### PROBLEM TO WORK ON
How many lines in the entries below include the word "computer"? Respond with the number only.

MATERIAL FOR THIS TASK START

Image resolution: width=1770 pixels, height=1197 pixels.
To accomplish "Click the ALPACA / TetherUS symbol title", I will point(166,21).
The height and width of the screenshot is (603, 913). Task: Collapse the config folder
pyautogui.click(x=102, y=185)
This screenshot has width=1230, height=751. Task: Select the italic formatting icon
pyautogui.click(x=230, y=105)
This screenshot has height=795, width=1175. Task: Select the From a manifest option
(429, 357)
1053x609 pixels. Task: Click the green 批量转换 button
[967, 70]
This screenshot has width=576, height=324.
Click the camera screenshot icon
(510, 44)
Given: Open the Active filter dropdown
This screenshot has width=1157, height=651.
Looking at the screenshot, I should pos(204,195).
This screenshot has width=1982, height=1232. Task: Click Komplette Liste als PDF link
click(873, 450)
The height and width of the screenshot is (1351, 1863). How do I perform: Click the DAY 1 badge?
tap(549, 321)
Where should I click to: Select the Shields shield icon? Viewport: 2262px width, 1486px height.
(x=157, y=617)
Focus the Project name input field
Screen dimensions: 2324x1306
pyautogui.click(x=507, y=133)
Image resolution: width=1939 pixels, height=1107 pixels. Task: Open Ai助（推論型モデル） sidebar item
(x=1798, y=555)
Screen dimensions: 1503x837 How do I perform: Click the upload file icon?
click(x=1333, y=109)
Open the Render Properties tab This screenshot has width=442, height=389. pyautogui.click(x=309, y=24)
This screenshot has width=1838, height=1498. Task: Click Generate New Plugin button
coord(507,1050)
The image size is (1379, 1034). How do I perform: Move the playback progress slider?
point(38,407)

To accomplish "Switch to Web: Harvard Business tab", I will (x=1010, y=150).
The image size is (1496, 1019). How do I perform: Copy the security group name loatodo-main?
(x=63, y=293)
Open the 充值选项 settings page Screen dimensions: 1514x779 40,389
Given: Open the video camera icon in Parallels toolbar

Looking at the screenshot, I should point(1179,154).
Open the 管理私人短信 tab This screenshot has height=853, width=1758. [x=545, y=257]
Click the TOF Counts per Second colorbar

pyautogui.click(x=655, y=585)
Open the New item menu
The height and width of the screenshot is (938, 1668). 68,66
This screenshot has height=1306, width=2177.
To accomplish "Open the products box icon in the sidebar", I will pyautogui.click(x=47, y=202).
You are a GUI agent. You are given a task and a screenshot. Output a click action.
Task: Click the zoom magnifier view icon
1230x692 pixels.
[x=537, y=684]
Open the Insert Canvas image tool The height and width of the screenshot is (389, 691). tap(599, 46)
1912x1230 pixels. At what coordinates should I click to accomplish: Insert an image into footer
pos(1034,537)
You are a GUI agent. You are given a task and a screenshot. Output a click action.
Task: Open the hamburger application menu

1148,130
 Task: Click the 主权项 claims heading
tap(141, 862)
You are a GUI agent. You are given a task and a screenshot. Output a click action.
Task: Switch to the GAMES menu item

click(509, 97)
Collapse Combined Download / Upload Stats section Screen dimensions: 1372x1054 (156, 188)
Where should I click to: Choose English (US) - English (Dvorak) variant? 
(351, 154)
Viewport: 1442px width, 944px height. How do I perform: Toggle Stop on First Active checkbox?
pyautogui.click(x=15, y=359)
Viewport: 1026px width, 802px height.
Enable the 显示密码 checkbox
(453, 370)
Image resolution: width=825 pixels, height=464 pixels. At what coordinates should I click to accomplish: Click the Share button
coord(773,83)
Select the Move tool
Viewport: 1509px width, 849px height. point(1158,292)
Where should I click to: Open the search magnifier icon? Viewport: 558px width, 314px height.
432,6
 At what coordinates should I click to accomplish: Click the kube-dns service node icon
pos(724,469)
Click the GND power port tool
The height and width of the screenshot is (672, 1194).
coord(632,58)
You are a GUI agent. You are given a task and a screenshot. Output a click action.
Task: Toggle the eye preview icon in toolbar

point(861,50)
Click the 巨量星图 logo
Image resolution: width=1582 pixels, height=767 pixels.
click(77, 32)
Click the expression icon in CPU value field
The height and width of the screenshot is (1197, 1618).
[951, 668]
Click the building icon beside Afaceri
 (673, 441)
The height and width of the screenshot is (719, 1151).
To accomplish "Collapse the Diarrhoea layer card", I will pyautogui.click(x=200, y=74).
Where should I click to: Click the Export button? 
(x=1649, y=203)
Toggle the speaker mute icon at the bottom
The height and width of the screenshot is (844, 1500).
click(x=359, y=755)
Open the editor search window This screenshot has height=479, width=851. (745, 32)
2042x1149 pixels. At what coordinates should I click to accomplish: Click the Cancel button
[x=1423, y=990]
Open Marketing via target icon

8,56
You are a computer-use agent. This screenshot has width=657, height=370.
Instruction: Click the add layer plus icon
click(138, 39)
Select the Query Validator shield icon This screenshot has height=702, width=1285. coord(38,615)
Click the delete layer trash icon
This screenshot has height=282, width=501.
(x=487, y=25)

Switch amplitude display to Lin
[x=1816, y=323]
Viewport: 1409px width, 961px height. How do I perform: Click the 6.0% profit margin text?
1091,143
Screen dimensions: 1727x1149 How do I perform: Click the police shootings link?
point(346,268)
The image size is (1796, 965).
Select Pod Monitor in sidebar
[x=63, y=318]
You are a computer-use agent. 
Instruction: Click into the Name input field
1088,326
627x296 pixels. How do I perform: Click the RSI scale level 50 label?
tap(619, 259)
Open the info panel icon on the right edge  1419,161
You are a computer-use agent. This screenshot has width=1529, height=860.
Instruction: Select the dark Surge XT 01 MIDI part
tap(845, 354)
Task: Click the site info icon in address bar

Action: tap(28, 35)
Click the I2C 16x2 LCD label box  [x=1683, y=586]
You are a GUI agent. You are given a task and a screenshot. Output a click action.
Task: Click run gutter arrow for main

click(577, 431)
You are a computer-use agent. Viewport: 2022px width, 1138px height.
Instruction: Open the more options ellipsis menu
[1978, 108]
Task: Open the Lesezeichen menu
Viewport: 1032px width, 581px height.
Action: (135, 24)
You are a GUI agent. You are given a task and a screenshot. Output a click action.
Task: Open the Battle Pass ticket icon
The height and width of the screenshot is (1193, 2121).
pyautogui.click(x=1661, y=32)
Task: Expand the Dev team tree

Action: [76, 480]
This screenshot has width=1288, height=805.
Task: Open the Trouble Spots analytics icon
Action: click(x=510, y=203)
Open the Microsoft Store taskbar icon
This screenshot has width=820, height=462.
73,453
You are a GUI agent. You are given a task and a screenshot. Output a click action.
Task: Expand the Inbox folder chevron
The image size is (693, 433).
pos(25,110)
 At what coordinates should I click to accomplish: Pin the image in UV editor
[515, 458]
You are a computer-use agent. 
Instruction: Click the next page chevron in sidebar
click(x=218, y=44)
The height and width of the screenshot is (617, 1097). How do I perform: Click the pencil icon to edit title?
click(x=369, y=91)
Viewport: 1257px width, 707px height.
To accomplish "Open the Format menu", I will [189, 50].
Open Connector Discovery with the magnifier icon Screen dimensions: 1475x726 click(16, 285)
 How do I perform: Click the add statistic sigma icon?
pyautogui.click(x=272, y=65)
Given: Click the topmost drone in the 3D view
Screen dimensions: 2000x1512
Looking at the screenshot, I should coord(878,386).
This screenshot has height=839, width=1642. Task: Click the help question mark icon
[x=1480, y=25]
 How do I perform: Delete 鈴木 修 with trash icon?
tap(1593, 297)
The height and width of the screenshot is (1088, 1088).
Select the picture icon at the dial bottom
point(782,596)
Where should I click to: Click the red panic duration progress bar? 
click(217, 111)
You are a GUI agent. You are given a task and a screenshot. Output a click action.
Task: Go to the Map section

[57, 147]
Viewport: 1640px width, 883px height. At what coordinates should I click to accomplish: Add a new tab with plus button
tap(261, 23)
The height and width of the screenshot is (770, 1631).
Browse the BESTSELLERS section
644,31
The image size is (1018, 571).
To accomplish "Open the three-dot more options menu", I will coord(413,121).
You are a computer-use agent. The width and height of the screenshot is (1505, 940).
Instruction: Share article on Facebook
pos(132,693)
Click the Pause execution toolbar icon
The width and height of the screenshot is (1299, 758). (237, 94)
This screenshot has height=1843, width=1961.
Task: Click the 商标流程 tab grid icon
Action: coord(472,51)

MATERIAL FOR THIS TASK END

### EXERCISE RESULT
6